→ Kutipan Halaman:
------

Virus China "Mendarat" di Amerika, Saham Wall Street Berguguran
Wednesday, January 22, 2020       04:33 WIB

Ipotnews - Bursa saham Wall Street berbalik dari level rekor, Selasa, setelah Pusat Pengendalian Penyakit mengatakan seorang pelancong dari China didiagnosis dengan kasus pertama  coronavirus  Amerika Serikat di Seattle.
Dow Jones Industrial Average ditutup turun 152,06 poin, atau 0,52% menjadi 29.196,04 setelah merosot sebanyaknya 200 poin, demikian laporan   CNBC  , di New York, Selasa (21/1) atau Rabu (22/1) pagi WIB.
Sementara itu, indeks berbasis luas S&P 500 melemah 0,27% atau 8,83 poin menjadi 3.320,79, sedangkan Nasdaq Composite Index berkurang 18,14 poin atau 0,19% menjadi 9.370,81.
Saham perusahaan kasino dan hotel, Wynn Resorts serta Las Vegas Sands masing-masing anjlok lebih dari 6% dan 5%, di tengah kekhawatiran wabah  coronavirus  di China akan menekan travel internasional.
Saham maskapai penerbangan mencapai posisi terendah setelah berita tersebut. United Airlines dan Delta Air Lines keduanya jatuh lebih dari 3%. Saham Southwest dan American Airlines masing-masing menyusut 2,4% dan 4%.
Saham Boeing menambah tekanan pada bursa Wall Street, jatuh lebih dari 4% di tengah berita raksasa kedirgantaraan itu memperkirakan regulator tidak akan menandatangani izin terbang bagi jet 737 Max hingga Juni atau Juli.
Sentimen di seluruh pasar global terpukul di tengah kekhawatiran tentang virus tersebut.
Wabah  coronavirus  terbaru di China telah menewaskan empat orang dengan kasus yang dikonfirmasi melebihi 200 menjelang liburan Tahun Baru Imlek, di mana ratusan juta orang diperkirakan melakukan traveling. Senin malam, otoritas China mengkonfirmasi bahwa virus itu menular.
Krisis baru ini mengingatkan para pedagang akan kejatuhan ekonomi dari krisis Sindrom Pernafasan Akut Parah ( SARS ) yang mematikan pada periode 2003.
Pelemahan pada sesi Selasa menghentikan reli pasar. Dow menuju penurunan pertama dalam enam sesi sementara S&P 500 ditetapkan untuk menghentikan kenaikan beruntun tiga hari. Pasar AS ditutup Senin karena hari libur Martin Luther King Jr.

------

→ Informasi yang Diberikan:

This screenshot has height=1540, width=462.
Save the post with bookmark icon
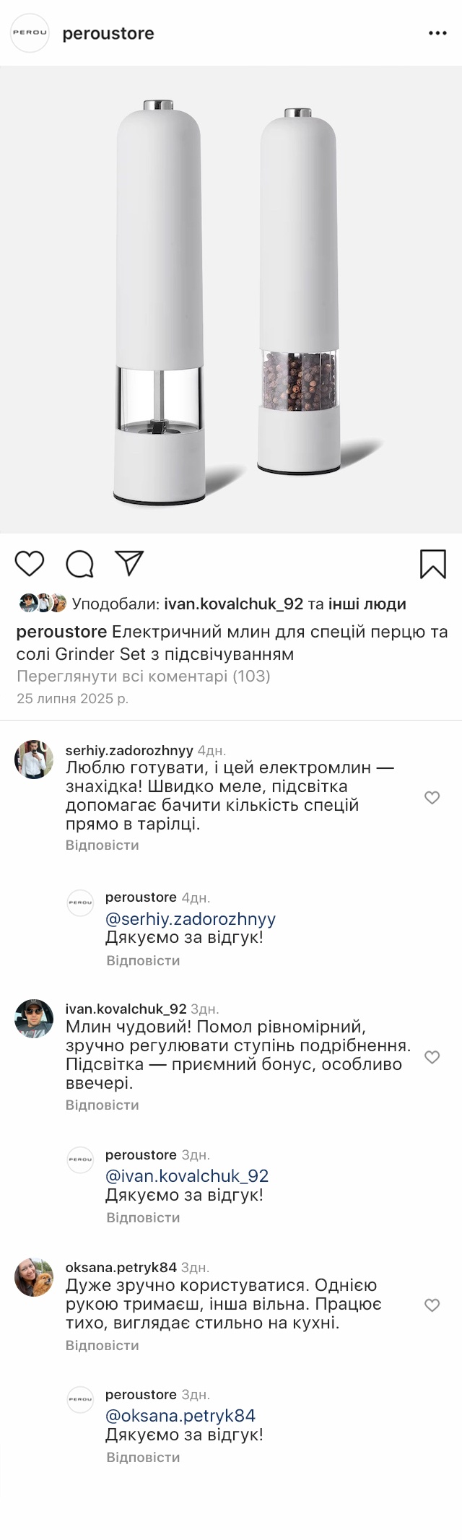coord(432,564)
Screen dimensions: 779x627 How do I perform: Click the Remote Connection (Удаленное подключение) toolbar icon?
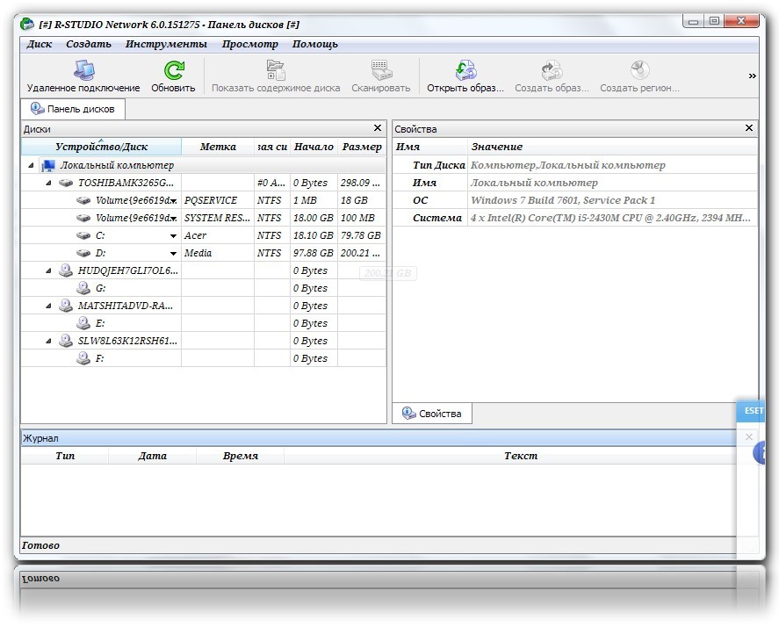tap(83, 71)
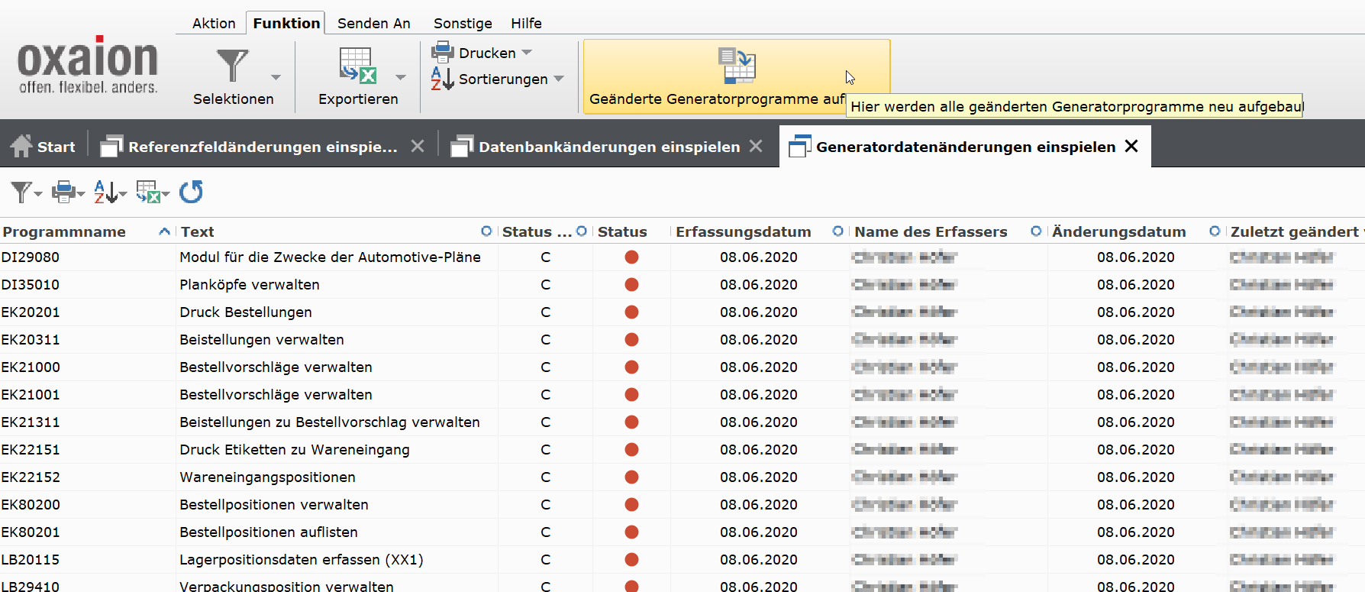Go to the Start home tab
The image size is (1365, 592).
coord(44,147)
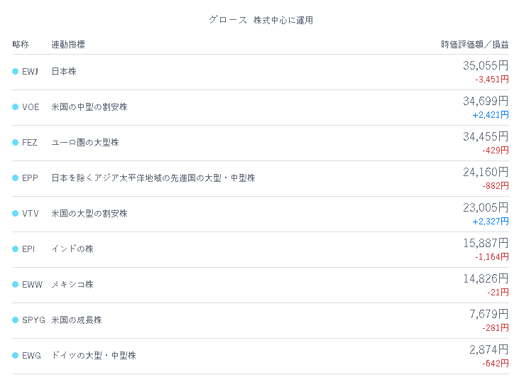The height and width of the screenshot is (392, 519).
Task: Select the EWJ ticker label
Action: click(x=30, y=72)
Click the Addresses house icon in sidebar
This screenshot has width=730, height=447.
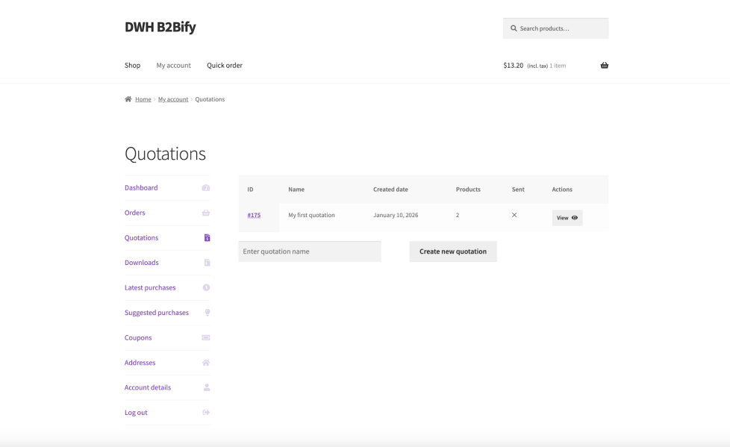click(206, 363)
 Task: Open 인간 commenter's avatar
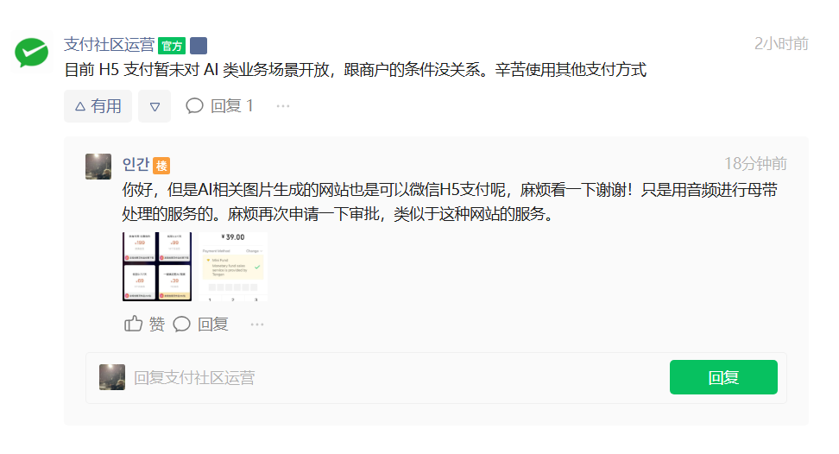click(x=98, y=167)
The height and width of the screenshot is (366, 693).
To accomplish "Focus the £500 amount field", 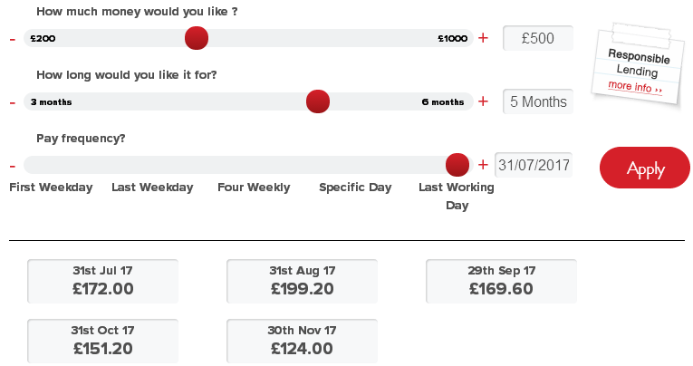I will coord(538,38).
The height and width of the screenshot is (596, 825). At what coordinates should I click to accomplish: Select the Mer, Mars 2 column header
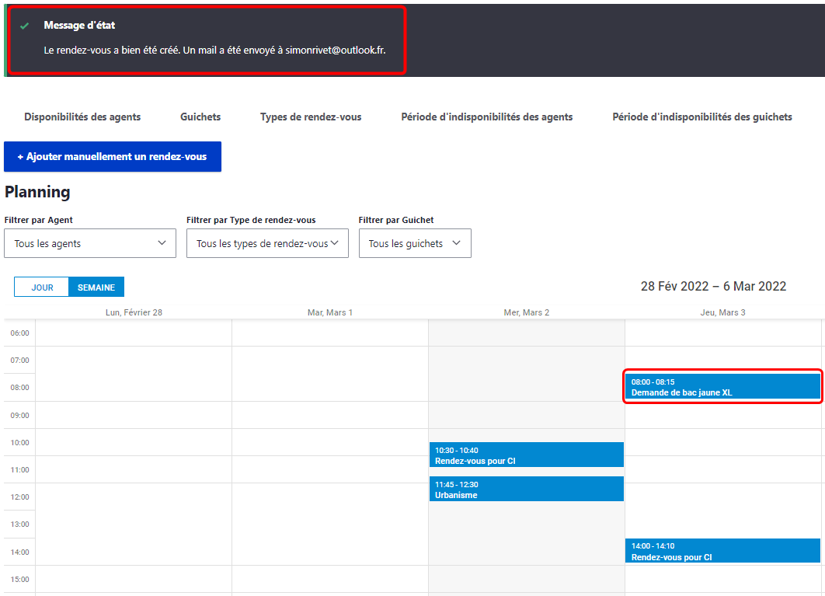click(526, 312)
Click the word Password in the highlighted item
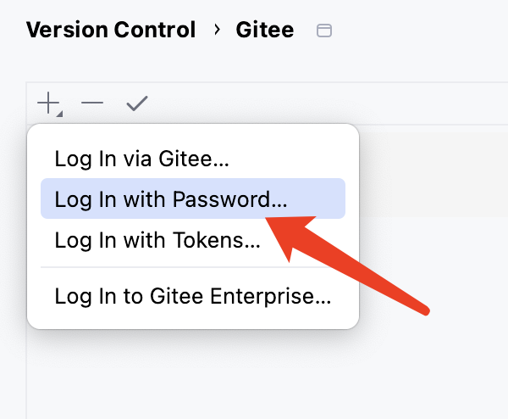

------

→ Soal Latihan:
1 > Menurut kutipan berita Wall Street, berapa poin Dow Jones Industrial Average turun saat ditutup?
2 > Sebutkan semua maskapai penerbangan yang sahamnya disebut dalam kutipan berita Wall Street.
3 > Teruskan kutipan berita Wall Street mulai sesudah kalimat terakhirnya.

→ Kunci Jawaban:
1 > Dow Jones turun 152,06 poin, atau 0,52%, menjadi 29.196,04.

2 > United Airlines, Delta Air Lines, Southwest, dan American Airlines.

3 >
Namun, pasar mengambil momentum pada 2020 dari kinerja yang kuat pada tahun sebelumnya. S&P 500 melonjak lebih dari 28% pada 2019, kenaikan tahunan terbesar sejak 2013. Tahun ini, menguat sekitar 3%.
"Kita hanya sekali lagi berada dalam bauran moneter dan fiskal paling gila dalam sejarah. Sangat eksplosif. Itu menentang imajinasi," kata miliarder  hedge fund  Paul Tudor Jones, pendiri Tudor Investments, kepada   CNBC   di ajang World Economic Forum, Davos, Swiss.
Dia menambahkan, investor jangan terburu-buru untuk menjual, mencatat Nasdaq melonjak dua kali lipat dari tingkat yang sama ke puncak  dotcom bubble .
Sentimen pada sesi Selasa juga sedikit memburuk setelah Menteri Keuangan Steven Mnuchin mengatakan kepada  The Wall Street Journal  bahwa kesepakatan perdagangan fase dua antara China dan AS mungkin tidak menghapus semua tarif yang ada.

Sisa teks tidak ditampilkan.